Evaluating Inhibition of the Epidermal Growth Factor (EGF)-Induced Response of Mutant MCF10A Cells with an Acoustic Sensor

Many cancer treatments rely on inhibition of epidermal growth factor (EGF)-induced cellular responses. Evaluating drug effects on such responses becomes critical to the development of new cancer therapeutics. In this report, we have employed a label-free acoustic sensor, the quartz crystal microbalance with dissipation monitoring (QCM-D), to track the EGF-induced response of mutant MCF10A cells under various inhibitory conditions. We have identified a complex cell de-adhesion process, which can be distinctly altered by inhibitors of signaling pathways and cytoskeleton formation in a dose-dependent manner.
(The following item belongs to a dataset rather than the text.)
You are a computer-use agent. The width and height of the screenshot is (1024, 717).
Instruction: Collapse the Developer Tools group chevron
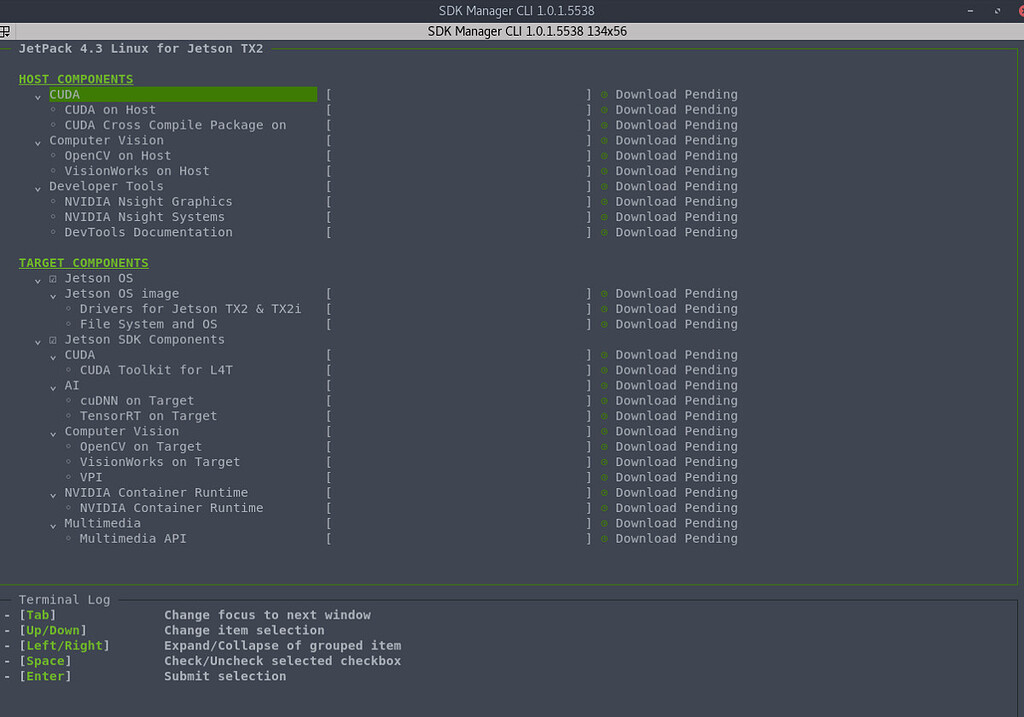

The dose dependencies of the inhibitors provide IC(50) values which are in strong agreement with the values reported in the literature, demonstrating the sensitivity and reliability of the QCM-D as a screening tool. Using immunofluorescence imaging, we have also verified the quantitative relationship between the ΔD-response (change in energy dissipation factor) and the level of focal adhesions quantified with the areal density of immunostained vinculin under those inhibitory conditions. Such a correlation suggests that the dynamic restructuring of focal adhesions can be assessed based on the time-dependent change in ΔD-response. Overall, this report has shown that the QCM-D has the potential to become an effective sensing platform for screening therapeutic agents that target signaling and cytoskeletal proteins.